Glenn has a diverse civil litigation and arbitration practice with clients in the consumer goods, energy and mining, and transportation sectors. She is regularly engaged in specialized contract disputes and all manner of commercial matters, including negligence, misrepresentation, fraud, economic torts and shareholder rights disputes.

She has acted in multi-jurisdictional class proceedings involving allegations of anti-competitive activity and securities misrepresentations. Glenn works with Baker McKenzie's global team in executing cross-border legal strategies, including defence of concurrent class proceedings.

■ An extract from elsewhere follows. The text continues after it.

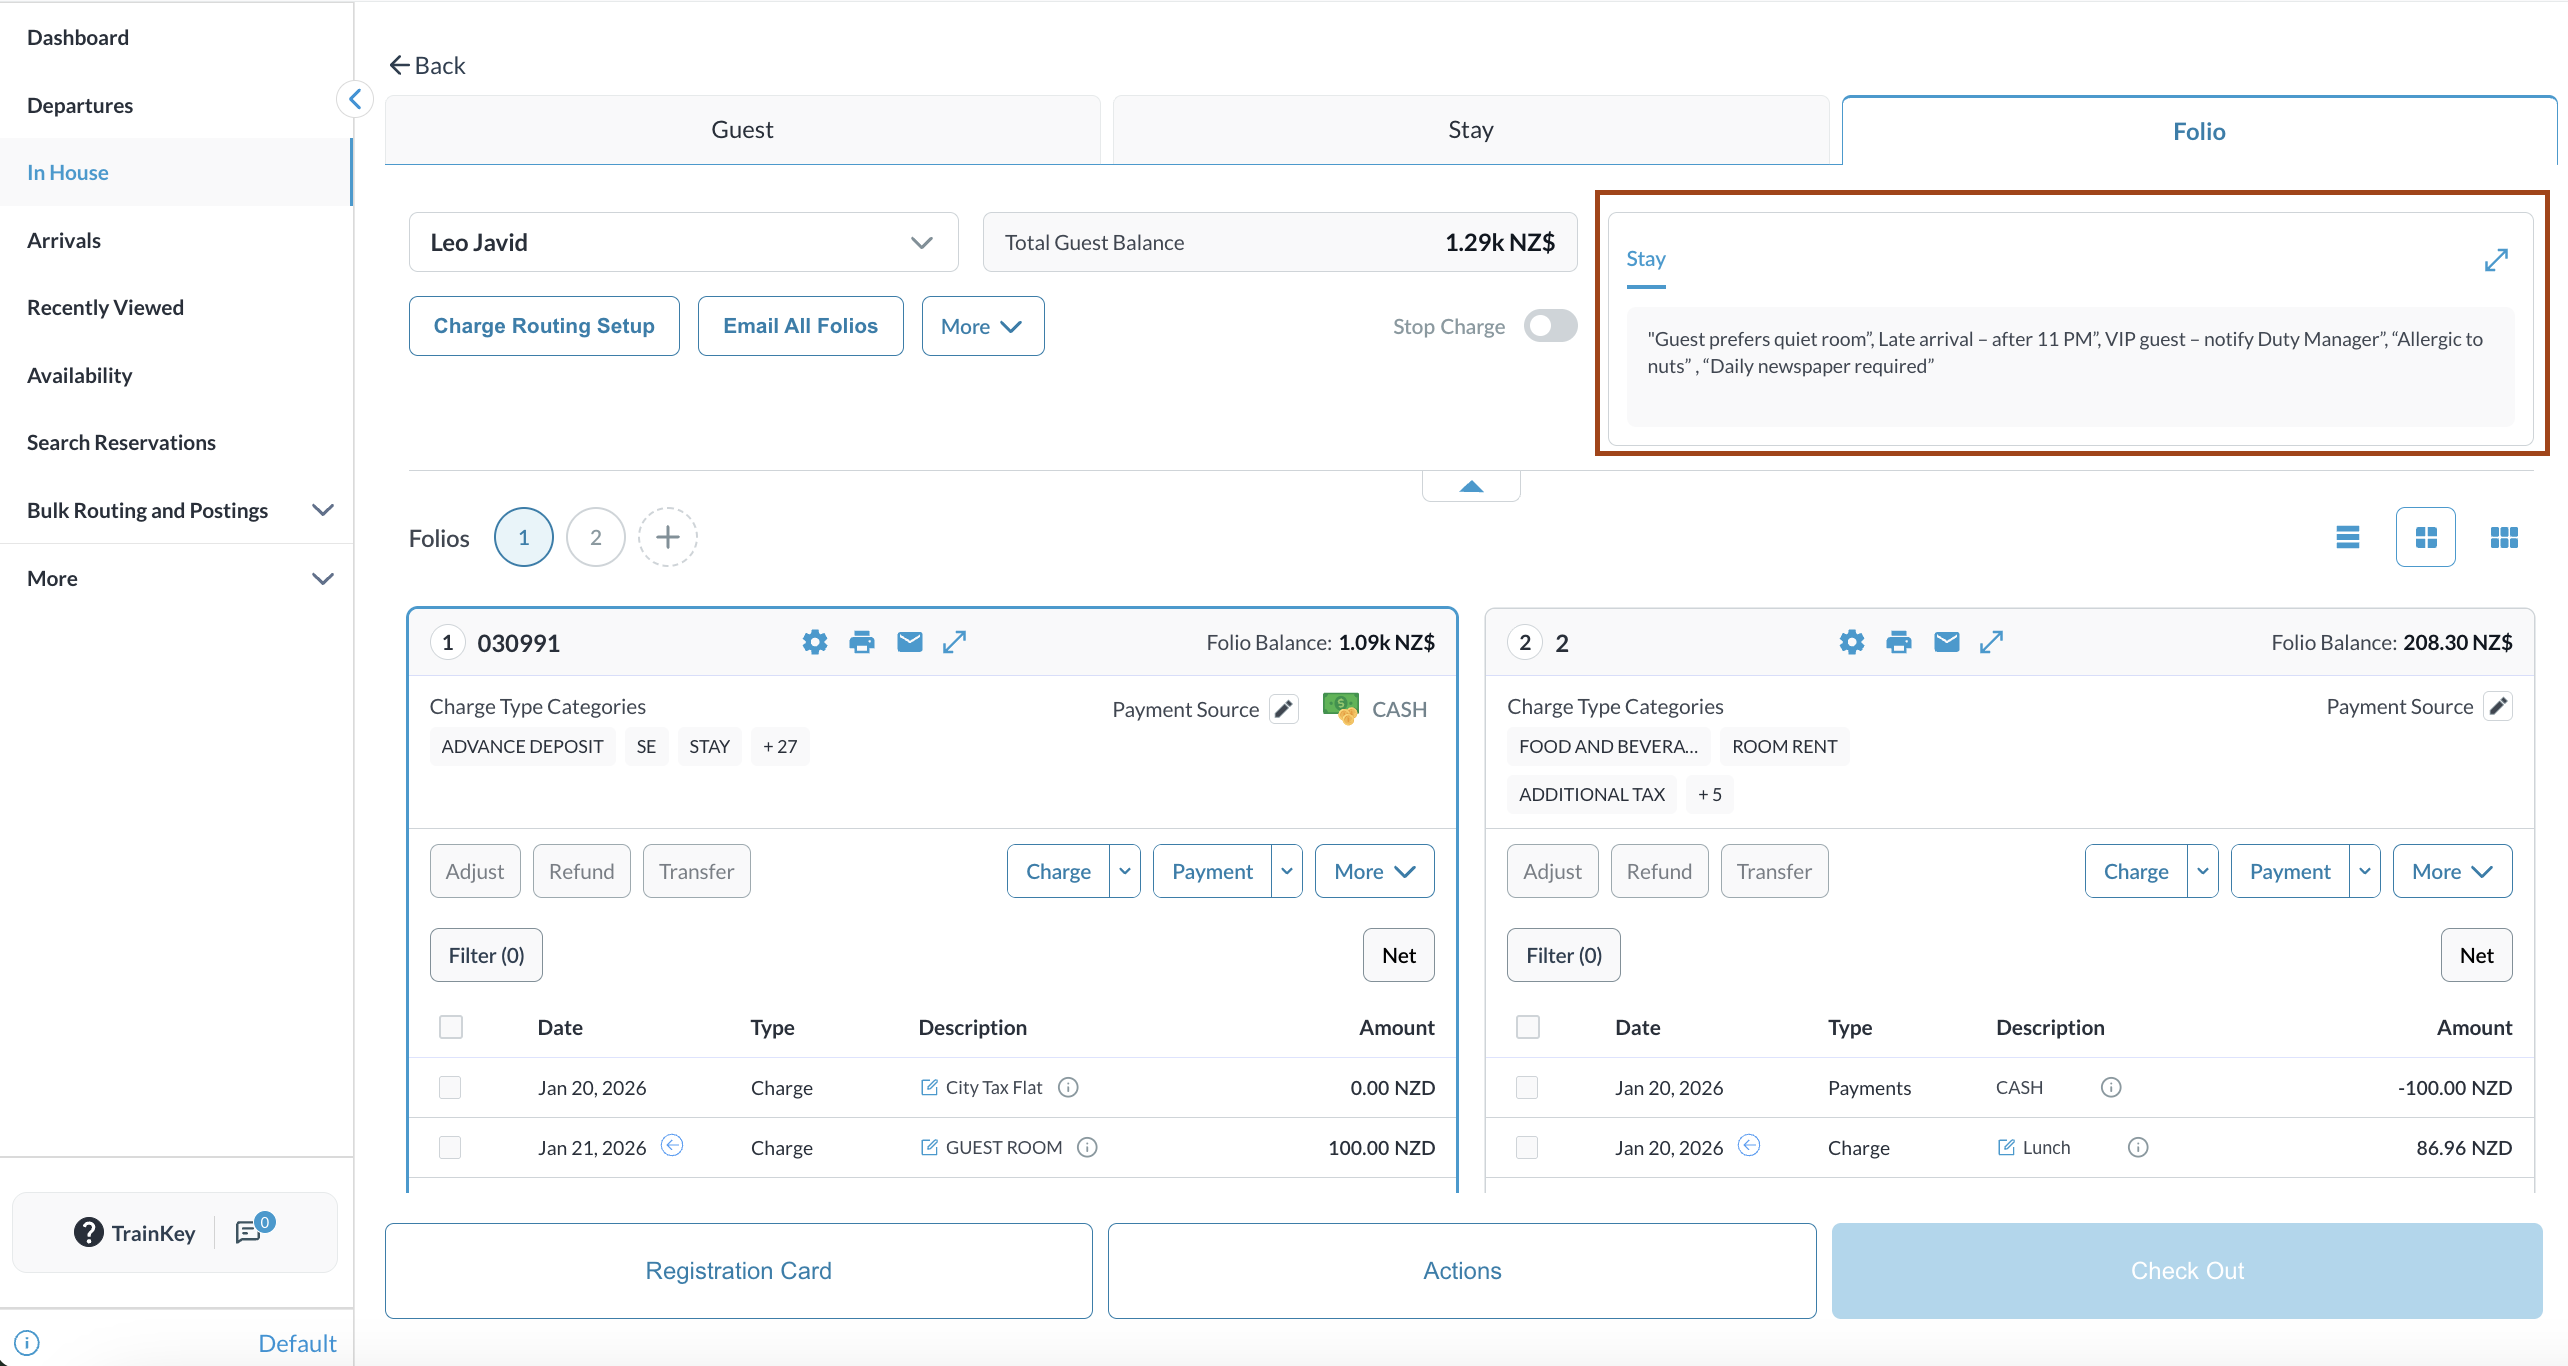Expand Bulk Routing and Postings menu

[x=322, y=510]
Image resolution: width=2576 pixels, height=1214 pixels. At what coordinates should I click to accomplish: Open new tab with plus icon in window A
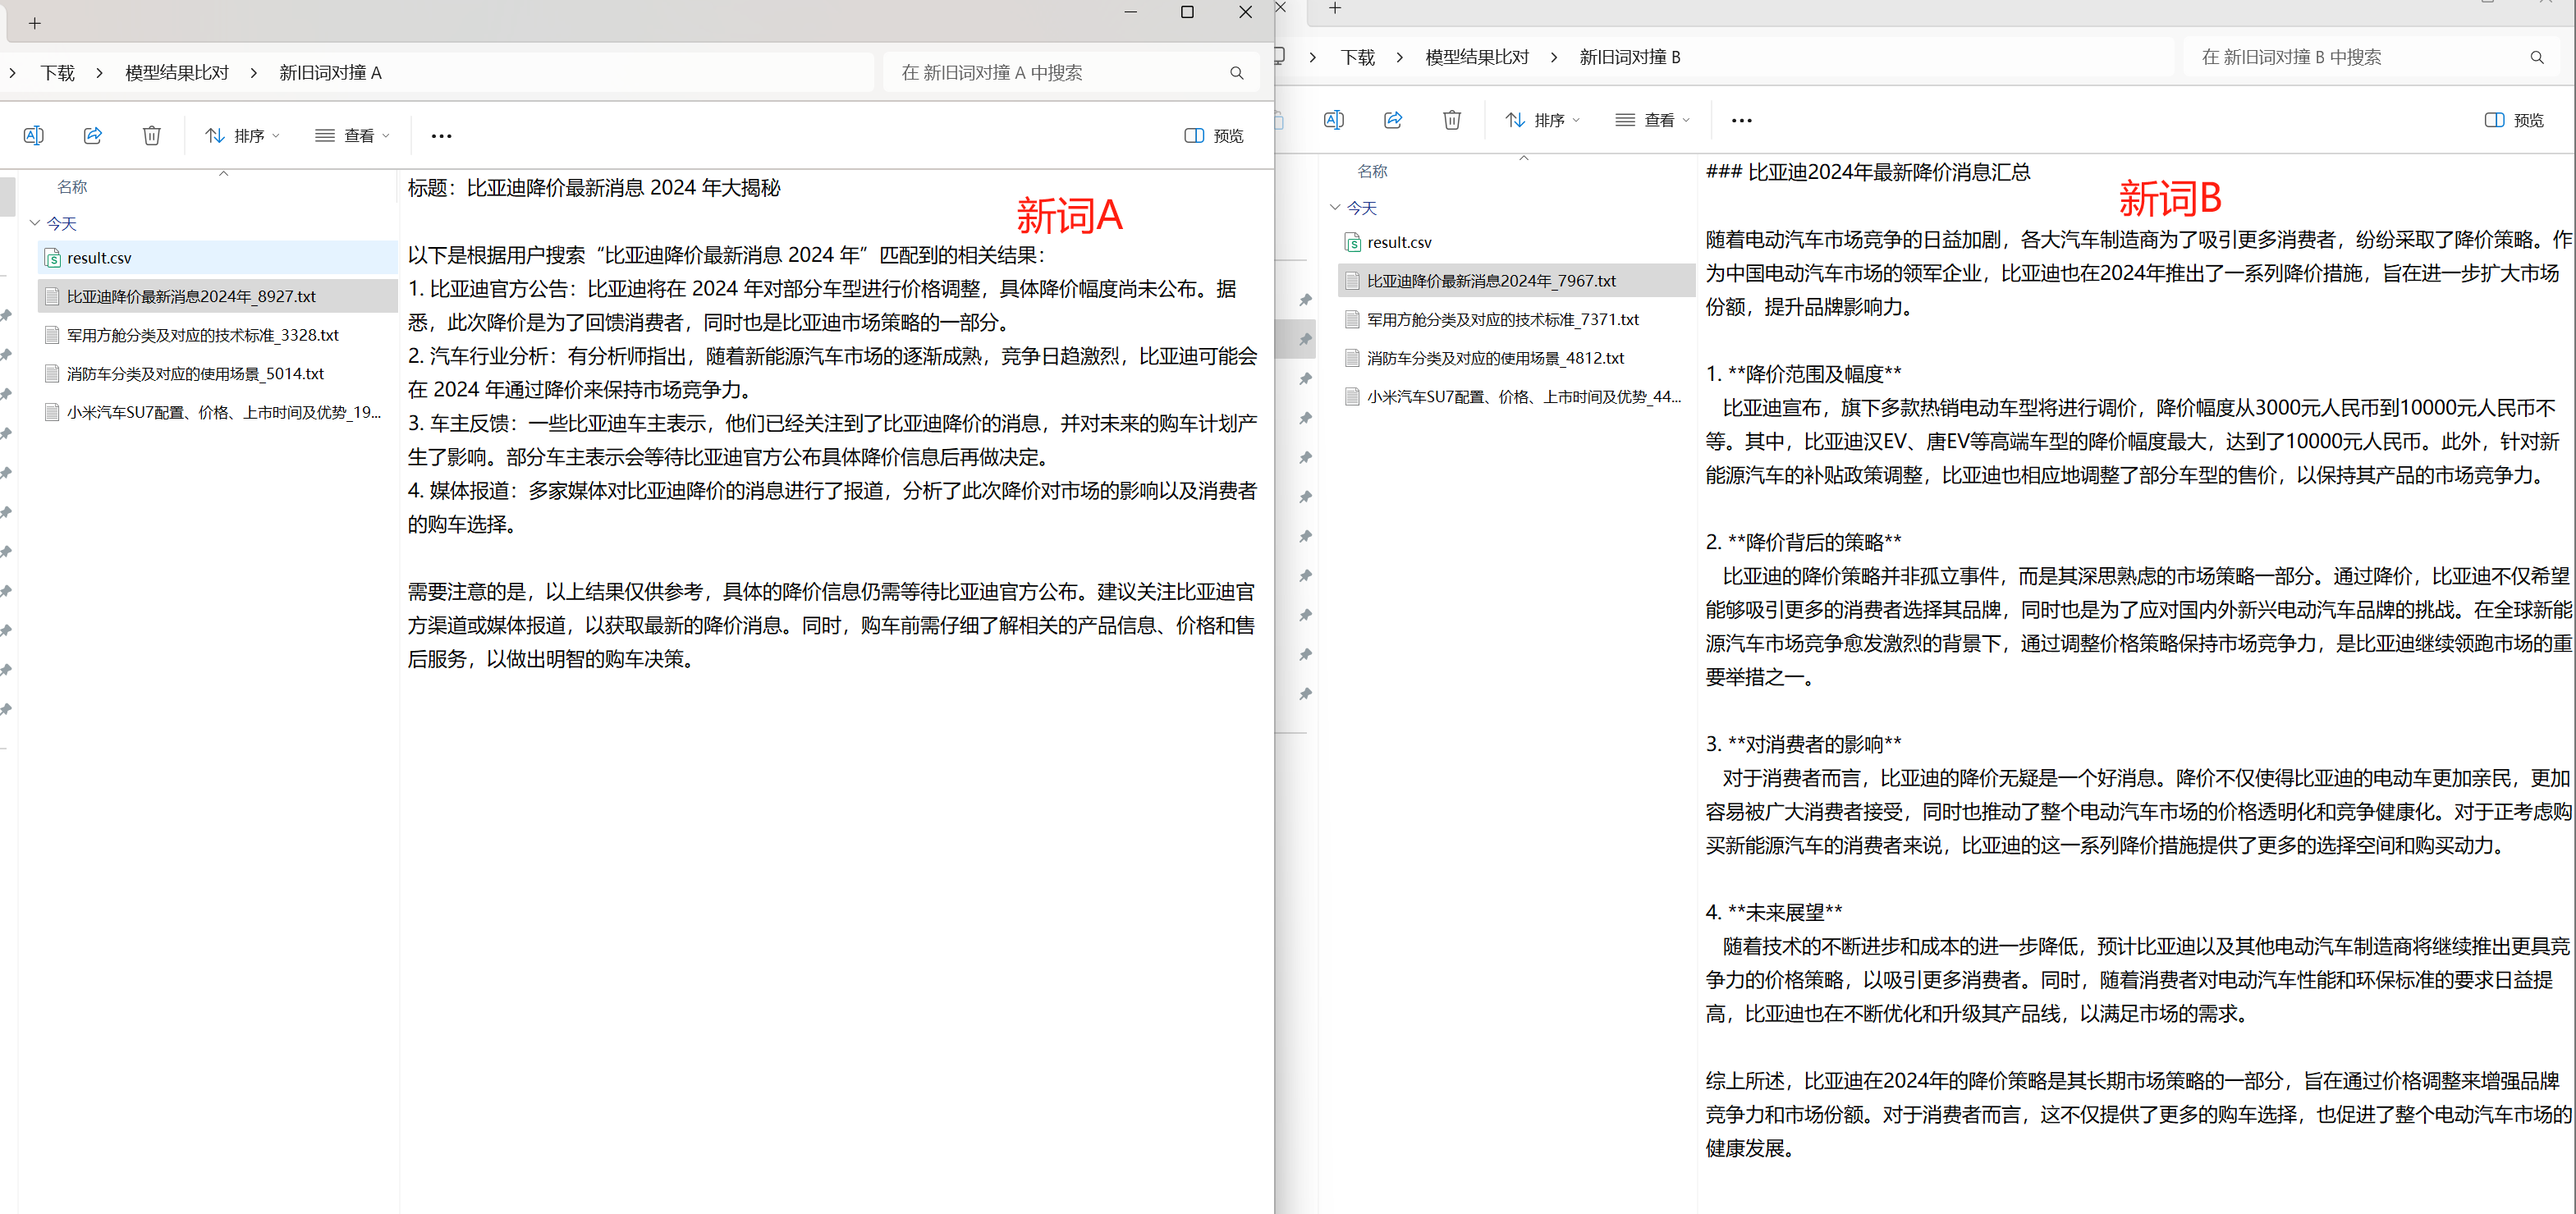click(36, 22)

Glenn sits as a member of the board of directors of Young Canada Arbitration Practitioners. She has represented clients in international and domestic arbitrations.

Glenn is a frequent contributor to canadianfraudlaw.com, globalarbitrationnews.com, and the Baker McKenzie International Arbitration and Litigation Newsletter.

Raquel Vazquez Llorente

Raquel Vázquez Llorente is the Permanent Representative of FIDH to the International Criminal Court, and FIDH’s Head of Delegation in The Hague. Before FIDH, Raquel helped set up eyeWitness, an organisation that has developed award-winning technology to verify and authenticate digital photo and video evidence. Raquel's work focuses on how technology can facilitate survivor-centred justice, and she has contributed to the documentation and investigation of core international crimes in Central America, the Middle East, Africa, and Eastern Europe. She’s a lawyer admitted to the Madrid Bar (Spain), and a member of the Technology Advisory Board of the ICC and of the Justice Rapid Response Roster for the deployment of experts to complex investigations. She’s held visiting research positions on technology and digital evidence at Oxford University and at the Human Rights Center at UC Berkeley School of Law (2019-20). She’s also part of the inaugural class of the Obama Foundation European Leaders programme (2020-21).

 
 

MODERATOR

Professor Milena Sterio

Milena Sterio, the Charles R. Emrick Jr. - Calfee Halter & Griswold Professor of Law at Cleveland State University’s Cleveland-Marshall College of Law and Managing Director at PILPG is a leading expert on international law, international criminal law and human rights. Sterio is one of six permanent editors of the prestigious IntLawGrrls blog, and a frequent contributor to the blog focused on international law, policy and practice. In the spring of 2013, Sterio was selected as a Fulbright Scholar, spending the semester in Baku, Azerbaijan, at Baku State University. While in Baku, she had the opportunity to teach and conduct research on secession issues under international law related to the province of Azerbaijan, Nagorno-Karabakh. Serving as a maritime piracy law expert, she has participated in meetings of the United Nations Contact Group on Piracy off the Coast of Somalia as well as in the work of the United Nations Global Counterterrorism Forum. Sterio has also assisted piracy prosecutions in Mauritius, Kenya and the Seychelles Islands. Sterio is a graduate of Cornell Law School and the University of Paris I, and was an associate in the New York City firm of Cleary, Gottlieb, Steen & Hamilton before joining the ranks of academia full time. She has published seven books and numerous law review articles. Her latest book, “The Syrian Conflict’s Impact on International Law,” (co-authored with Paul Williams and Michael Scharf) was published by Cambridge University Press in 2020.